3 trilyon $'lık petrol Erbil'i ihya ediyor

Bir zamanlar Akdeniz, Basra ve Uzak Asya'ya uzanan ticaret yollarının kavşak noktasında bulunan ve bölgenin en büyük ticaret merkezlerinden biri sayılan Kuzey Irak'taki "Kürdistan Bölgesel Yönetimi"nin başkenti Erbil, yüzyıllardır süren savaş ve yoksulluk cenderesinden "petrol" ile çıkmayı umuyor.

Asurlular'ın "Arba-ilu", Perslerin "Arbira" ve Kürtler'in "Hewler" adını verdiği Ortadoğu'nun kadim kentlerinden Erbil'in sakinleri, tarihin derinliklerinden gelen ağırbaşlılıkları ile atalarının yaşadığı bolluğu ve refahı yeniden yaşamak için adeta gün sayıyor.

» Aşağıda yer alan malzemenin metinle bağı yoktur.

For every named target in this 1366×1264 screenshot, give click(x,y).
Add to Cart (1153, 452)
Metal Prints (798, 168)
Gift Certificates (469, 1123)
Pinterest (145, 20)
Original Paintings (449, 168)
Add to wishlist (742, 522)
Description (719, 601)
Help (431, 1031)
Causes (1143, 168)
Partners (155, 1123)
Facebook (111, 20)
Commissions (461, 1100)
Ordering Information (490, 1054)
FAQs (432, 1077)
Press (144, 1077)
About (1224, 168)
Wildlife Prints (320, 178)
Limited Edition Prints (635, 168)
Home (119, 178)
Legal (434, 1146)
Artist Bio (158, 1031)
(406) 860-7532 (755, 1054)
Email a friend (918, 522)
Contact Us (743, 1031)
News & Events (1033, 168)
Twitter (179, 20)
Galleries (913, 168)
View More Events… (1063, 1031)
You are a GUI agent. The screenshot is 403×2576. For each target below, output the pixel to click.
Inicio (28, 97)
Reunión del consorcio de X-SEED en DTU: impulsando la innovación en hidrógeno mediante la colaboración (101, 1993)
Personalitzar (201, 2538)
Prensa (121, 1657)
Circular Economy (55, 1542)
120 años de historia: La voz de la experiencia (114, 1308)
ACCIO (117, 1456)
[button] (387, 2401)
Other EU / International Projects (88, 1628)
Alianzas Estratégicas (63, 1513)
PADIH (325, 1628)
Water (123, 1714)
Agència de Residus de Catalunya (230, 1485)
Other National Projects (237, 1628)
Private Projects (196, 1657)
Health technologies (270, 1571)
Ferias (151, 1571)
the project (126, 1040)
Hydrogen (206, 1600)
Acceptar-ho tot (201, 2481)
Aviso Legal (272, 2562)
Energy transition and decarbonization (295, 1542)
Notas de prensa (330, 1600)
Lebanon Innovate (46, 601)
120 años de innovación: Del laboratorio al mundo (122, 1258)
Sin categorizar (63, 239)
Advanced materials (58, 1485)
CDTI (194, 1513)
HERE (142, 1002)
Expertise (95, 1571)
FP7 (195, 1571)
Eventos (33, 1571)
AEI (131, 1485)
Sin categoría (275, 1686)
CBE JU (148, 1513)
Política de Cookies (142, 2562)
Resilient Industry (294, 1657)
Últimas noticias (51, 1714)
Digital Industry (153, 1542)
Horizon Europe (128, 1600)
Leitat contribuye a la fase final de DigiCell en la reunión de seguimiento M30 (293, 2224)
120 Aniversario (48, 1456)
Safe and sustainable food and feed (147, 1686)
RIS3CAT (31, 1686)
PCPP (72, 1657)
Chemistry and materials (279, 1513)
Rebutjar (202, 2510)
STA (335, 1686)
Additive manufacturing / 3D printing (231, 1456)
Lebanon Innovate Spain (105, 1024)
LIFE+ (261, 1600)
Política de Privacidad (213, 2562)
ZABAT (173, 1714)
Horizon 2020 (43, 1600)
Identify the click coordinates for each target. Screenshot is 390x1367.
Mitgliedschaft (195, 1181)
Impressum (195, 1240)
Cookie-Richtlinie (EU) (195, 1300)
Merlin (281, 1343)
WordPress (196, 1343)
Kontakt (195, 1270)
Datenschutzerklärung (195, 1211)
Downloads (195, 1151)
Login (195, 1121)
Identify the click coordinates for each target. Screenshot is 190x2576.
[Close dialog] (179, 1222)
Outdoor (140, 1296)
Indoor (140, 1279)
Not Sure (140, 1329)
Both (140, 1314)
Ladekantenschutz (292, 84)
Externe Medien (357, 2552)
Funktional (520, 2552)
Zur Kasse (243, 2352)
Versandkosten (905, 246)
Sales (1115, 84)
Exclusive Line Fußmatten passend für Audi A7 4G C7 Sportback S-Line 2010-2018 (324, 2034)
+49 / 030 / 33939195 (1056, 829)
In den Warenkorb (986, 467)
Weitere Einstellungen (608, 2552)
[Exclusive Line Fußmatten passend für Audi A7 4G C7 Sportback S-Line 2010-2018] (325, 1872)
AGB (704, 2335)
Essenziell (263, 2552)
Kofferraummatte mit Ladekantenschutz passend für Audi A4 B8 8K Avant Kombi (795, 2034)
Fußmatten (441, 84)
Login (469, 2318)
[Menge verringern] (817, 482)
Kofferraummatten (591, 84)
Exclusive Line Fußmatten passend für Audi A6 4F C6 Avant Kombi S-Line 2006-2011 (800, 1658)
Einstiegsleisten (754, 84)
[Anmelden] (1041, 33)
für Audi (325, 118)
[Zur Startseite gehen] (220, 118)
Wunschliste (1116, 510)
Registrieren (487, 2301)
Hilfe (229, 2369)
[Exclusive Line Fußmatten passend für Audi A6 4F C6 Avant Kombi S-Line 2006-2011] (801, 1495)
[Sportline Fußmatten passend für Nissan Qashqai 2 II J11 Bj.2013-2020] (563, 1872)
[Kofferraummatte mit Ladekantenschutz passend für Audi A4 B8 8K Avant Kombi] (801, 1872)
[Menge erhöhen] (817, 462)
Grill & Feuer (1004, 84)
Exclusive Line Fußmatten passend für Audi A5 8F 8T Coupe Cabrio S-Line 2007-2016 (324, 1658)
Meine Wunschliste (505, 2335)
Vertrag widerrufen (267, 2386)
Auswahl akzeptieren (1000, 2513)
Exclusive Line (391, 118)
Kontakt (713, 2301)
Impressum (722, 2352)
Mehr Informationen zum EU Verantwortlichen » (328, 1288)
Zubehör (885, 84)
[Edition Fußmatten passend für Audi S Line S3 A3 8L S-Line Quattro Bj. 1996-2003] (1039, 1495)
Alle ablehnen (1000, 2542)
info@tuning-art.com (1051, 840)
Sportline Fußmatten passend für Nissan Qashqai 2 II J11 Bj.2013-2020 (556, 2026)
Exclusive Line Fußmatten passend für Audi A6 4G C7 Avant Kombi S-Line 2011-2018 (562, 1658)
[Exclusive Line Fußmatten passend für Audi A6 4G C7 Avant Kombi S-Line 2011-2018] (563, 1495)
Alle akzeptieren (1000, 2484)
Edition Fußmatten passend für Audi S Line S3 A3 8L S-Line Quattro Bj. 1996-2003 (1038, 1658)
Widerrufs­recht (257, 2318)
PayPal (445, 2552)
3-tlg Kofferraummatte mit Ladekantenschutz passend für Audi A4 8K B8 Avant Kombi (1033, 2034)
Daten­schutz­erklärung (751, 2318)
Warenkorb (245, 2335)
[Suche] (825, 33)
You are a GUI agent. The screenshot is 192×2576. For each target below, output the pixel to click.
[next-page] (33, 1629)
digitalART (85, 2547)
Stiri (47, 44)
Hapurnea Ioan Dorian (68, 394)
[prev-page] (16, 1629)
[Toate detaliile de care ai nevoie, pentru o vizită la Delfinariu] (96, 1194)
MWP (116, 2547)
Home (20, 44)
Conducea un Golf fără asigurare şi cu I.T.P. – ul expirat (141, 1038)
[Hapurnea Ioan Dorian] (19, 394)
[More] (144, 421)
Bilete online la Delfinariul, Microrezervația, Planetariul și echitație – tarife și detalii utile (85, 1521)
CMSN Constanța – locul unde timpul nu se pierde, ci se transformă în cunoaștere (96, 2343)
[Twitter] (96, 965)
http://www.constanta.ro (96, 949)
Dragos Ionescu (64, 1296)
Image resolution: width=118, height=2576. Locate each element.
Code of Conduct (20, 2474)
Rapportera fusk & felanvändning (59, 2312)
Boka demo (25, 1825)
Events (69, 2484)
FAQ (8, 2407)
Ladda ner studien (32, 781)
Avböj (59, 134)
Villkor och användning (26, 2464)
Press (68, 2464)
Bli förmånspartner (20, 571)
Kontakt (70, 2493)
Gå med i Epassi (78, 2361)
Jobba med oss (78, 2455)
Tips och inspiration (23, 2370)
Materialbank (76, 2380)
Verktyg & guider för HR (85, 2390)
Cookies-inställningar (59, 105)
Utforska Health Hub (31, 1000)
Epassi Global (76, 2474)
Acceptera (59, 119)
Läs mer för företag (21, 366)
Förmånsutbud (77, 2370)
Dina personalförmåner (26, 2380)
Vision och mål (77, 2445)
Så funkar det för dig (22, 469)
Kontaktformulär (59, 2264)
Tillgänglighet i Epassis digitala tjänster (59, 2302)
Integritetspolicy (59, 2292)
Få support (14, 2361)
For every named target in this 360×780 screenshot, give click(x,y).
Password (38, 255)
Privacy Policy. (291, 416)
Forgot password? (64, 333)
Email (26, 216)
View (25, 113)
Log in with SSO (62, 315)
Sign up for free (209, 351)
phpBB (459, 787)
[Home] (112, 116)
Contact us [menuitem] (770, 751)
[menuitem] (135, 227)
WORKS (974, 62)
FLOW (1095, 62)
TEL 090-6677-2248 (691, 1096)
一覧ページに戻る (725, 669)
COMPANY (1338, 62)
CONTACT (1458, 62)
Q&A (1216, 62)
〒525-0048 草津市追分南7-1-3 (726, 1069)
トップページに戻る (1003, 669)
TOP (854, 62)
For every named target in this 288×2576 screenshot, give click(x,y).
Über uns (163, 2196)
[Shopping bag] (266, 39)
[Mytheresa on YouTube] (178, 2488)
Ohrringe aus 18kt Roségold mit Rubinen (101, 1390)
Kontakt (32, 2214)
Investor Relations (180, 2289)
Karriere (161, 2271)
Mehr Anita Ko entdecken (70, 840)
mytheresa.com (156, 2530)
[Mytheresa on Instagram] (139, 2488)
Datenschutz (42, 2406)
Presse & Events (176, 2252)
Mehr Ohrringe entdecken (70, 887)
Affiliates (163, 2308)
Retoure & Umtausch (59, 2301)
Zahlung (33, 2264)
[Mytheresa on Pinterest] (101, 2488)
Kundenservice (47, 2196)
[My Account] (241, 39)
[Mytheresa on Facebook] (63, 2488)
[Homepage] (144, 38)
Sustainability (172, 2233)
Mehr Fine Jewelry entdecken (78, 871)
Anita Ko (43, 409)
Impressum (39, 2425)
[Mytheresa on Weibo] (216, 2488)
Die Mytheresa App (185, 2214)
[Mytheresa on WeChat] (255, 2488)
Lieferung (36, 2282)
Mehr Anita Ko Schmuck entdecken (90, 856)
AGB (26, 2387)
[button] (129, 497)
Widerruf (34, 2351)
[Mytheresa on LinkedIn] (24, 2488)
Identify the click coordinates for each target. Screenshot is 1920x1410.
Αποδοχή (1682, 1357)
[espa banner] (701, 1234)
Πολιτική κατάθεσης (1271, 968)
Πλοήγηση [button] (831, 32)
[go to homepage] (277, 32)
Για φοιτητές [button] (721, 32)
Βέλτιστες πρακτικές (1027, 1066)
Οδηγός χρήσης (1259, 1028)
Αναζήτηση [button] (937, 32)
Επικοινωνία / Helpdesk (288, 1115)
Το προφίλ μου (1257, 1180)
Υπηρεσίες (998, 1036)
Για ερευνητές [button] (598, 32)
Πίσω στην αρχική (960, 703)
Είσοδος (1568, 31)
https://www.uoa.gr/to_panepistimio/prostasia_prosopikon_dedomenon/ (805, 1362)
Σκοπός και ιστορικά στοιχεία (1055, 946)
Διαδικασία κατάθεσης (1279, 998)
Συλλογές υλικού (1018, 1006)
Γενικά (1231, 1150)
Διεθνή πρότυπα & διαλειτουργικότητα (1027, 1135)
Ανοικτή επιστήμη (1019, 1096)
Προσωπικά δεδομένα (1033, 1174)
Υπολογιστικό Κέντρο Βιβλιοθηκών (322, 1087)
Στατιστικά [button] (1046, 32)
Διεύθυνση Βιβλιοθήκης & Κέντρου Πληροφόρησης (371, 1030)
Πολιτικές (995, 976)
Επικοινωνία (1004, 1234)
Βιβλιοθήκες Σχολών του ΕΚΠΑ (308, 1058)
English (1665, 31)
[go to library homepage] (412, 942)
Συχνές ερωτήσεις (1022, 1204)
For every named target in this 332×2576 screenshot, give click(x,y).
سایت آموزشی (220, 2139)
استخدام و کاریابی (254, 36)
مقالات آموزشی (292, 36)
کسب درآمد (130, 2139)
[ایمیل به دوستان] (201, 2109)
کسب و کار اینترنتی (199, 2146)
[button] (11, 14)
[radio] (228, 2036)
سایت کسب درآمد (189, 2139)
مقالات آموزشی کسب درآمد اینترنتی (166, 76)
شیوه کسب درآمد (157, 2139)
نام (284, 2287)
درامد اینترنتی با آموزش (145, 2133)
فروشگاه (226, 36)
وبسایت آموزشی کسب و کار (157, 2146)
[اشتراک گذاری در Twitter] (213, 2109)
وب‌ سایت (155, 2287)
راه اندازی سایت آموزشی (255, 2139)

90'lardan önce yoksulluk, kitlesel katliamlar ve Bağdat yönetimine başkaldıran savaşçıları ile dünya gündemine gelen Erbil, şimdi tüm dünyaya "Yeni Dubai" olarak lanse ediliyor.

Yeraltı zenginliklerini dünya pazarlarına açan Kürtler ve bölgeye yatırım yağdıran uluslararası şirketler, Erbil'i ve kendilerini "ihya" etmek için kolları sıvamış gözüküyor. Kentin her yanında devasa inşaatlar var. Türk firmalar, Erbil'in yeniden yapılandırılmasında önemli rol oynuyor. İnşaat sektörünün yüzde 75'ini, enerji sektörünün de yaklaşık yüzde 10'unu Türk firmalar oluşturuyor.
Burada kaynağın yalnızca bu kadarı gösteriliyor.